Problem.
Answer these questions from the text on bee stings below:
(a) What does the text say to use to flick out a honeybee stinger?
(b) How is bee sting allergy diagnosed?
(c) How often are bee sting allergy shots effective?

Drs. Eitches and Baum, 310.657.4600
8631 W 3rd St, 925 E; L.A., CA 90048
In general, avoidance is the best medicine. Along those lines, ways
to decrease the likelihood of a sting include the following:
1) Cover your feet when walking outdoors. This is especially true
when walking along the water’s edge at the beach.
2) Avoid looking like a flower - wear muted clothing, avoid bright,
colorful outfits and especially polka dots (thank goodness
they’re not in fashion).
3) Avoid smelling like a flower - don’t wear perfumes or scented
4) Don’t eat outdoors or have an outdoor picnic. Also, don’t drink
from a soda can outdoors, since a bee might get inside and
sting you on the lips when you take a sip.
With honeybees, the stinger is barbed and stays in the skin. Flick the
stinger out with a credit card or your fingernail. If you pull out the
stinger, you will empty the venom sack into your body and get 50%
more venom into your system.
Subsequent stings may be worse than previous stings.
If you are stung and have a systemic reaction such as total body
hives or trouble breathing, go to an emergency room ASAP. If your
physician has given you home adrenaline, you should use it sooner
than later. You should also head towards an emergency room unless
your reaction subsides. Consult your physician for further details.
Diagnosis of bee sting allergy is done by a simple blood test. If you
are found allergic to certain types of bees (honeybee allergy is most
common in Southern California) you can get desensitized to any or all
of them via allergy injections. It usually takes about 17 weekly
injections to hit a maintenance dose that’s equivalent to two bee
stings. That dosage is continued every 4 to 6 weeks for at least three
years. Bee sting allergy shots are effective about 95% of the time.

Dataset extract.
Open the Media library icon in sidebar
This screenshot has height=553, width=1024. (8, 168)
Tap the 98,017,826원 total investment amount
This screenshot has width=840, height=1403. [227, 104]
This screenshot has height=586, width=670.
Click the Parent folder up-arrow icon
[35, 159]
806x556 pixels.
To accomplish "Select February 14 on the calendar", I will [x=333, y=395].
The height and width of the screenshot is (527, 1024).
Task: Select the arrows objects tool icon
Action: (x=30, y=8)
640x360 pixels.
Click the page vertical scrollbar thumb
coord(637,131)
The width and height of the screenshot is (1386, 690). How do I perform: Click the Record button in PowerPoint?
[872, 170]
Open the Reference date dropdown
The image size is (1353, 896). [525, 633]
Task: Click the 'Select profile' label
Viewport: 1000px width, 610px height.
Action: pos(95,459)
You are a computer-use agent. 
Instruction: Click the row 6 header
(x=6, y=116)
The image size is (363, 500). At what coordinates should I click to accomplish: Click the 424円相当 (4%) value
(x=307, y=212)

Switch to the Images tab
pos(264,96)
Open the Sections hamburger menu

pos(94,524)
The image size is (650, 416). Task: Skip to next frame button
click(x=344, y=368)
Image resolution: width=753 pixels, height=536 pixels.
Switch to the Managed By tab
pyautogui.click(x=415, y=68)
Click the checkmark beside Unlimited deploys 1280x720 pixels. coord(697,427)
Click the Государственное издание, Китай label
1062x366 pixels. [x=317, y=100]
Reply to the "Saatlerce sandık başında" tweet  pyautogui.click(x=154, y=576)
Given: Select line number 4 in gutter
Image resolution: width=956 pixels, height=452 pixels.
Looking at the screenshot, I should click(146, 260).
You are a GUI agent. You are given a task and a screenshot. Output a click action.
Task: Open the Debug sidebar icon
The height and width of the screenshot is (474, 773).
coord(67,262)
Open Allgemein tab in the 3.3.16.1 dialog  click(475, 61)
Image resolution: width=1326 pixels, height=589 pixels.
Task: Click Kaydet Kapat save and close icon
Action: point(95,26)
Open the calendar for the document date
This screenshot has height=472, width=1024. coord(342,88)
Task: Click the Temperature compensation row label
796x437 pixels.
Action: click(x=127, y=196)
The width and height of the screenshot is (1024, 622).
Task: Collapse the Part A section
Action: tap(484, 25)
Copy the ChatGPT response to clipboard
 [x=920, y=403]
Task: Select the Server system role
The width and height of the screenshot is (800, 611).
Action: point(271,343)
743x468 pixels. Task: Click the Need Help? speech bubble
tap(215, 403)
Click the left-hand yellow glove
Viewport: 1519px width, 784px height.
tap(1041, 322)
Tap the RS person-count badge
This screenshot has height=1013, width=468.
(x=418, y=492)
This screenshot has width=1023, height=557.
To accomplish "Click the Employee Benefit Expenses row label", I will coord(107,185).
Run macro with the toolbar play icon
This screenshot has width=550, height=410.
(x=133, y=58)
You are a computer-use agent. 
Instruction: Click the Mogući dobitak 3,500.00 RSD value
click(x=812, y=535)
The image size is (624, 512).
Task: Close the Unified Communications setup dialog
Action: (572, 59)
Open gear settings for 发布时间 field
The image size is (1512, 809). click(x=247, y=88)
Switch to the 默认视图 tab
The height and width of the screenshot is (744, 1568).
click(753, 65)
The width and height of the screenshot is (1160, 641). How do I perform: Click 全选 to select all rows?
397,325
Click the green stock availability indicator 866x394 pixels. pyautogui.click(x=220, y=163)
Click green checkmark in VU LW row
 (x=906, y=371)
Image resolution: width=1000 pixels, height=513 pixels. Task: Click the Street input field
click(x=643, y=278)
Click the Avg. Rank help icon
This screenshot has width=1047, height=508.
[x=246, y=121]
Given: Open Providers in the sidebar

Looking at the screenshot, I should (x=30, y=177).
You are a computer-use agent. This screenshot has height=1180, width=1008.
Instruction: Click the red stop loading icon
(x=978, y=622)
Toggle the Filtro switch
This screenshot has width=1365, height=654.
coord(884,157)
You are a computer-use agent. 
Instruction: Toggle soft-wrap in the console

Solution for this problem.
(a) A credit card or your fingernail.
(b) By a simple blood test.
(c) About 95% of the time.